Singing with wind turbines

Singing with wind turbines

RESEARCH in progress: 

Endangered microbats in northern Europe appear to be singing to wind turbines. Nobody knows why, but new scientific research indicates an emergent (frequently fatal) behavior, possibly part of males’ mating song ritual; raising so many questions. Who knew that bats sing? Are they actually utilizing the windturbines? Or speculatively, instrumentalizing them for their songs?

This project seeks to weave a digital hybrid storytelling and song-singing entering from this story of small migratory insectivorous bats that sing with wind turbines. A post-human story of emergent animal utilization of human structures; of wonderment in expanded, other-than-human worlding, an optimistic sonic and visual attunement across species.

Heat camera footage of microbats circling wind turbines. 

Bats seem to be all but invisible- we cannot hear and rarely see them, yet we fear and ‘other’ them, from miscast-myths and pandemic risks.

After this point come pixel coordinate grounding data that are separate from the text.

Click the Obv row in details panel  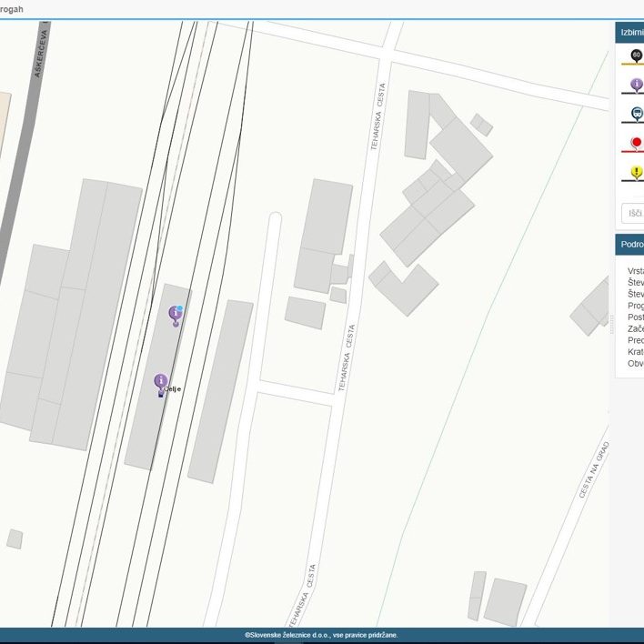click(x=635, y=364)
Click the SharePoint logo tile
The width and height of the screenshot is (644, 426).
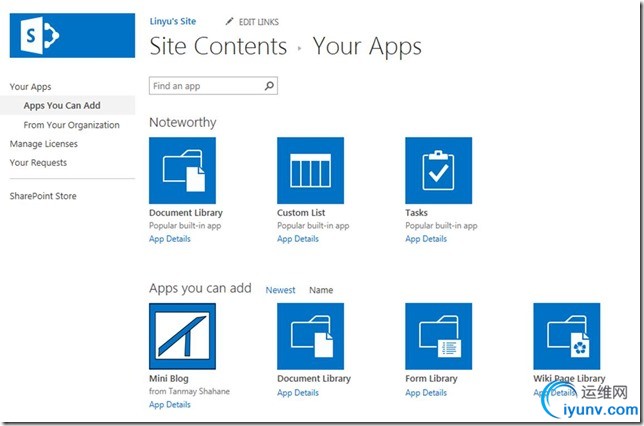point(72,35)
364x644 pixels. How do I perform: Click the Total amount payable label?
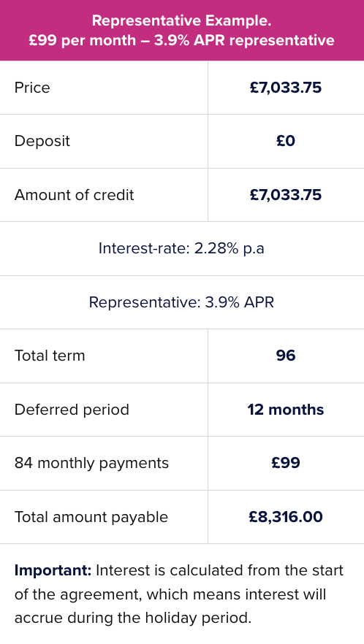(91, 517)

Keystone ecological species for future warming climates, these small insectiverous bats significantly control insect and vermin populations. They navigate, communicate and worldbuild using sound, translated to a ‘vision-like’ spatial perception, at  frequencies above human hearing. A fascinating story fit for imaginative new-media translation to immersive visual and sound work

Video: Experimenting with sonic-visual intersections. Bat sonics are processed in the visual cortex as well as sonic cortex indicating that they see-hear sound.

Philosopher Thomas Nagel’s 1974 essay “What Is It Like to Be a Bat?” argues that bats’ ways of worldbuilding (based in receptive sonics rather than ocular absorption of light) was so different to human consciousness that we could never understand them.

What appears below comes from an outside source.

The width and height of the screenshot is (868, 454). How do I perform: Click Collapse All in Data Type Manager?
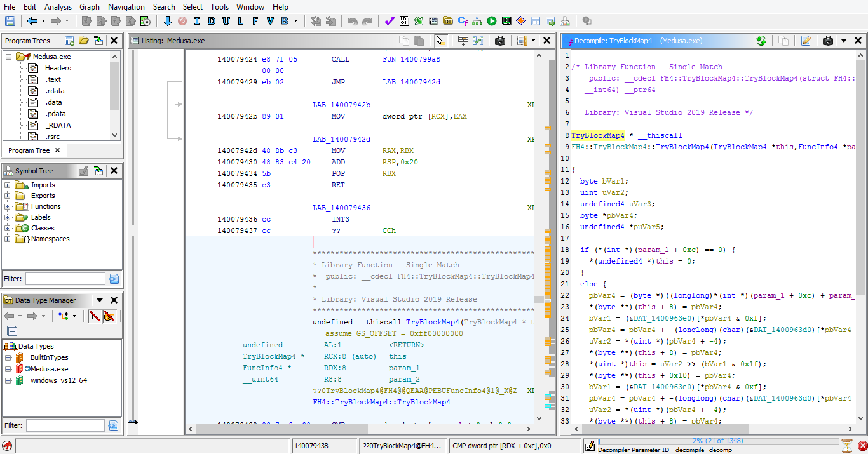click(x=12, y=331)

This project is centered around the story of microbats; partly because they are threatened, poorly understood, yet ecologically important, and partly because they experience the world in such a radically different way to us.

How can digital media translate this hyperspectral worlding to something that humans can understand? Can new media technologies open a window to translate this? 

To ask- through new media; can we open to ideas around other-than-human ways of knowing and worlding? As post-human philosopher Rosi Braidotti says; of “we-are-(all)-in-this-together-but-we-are-not-one-and-the-same” scale of worlding.

Can ultrasonic sound be translated to colour and human-range sound? An experiment with Gemini text prompt and scientists reccordings of bat songs.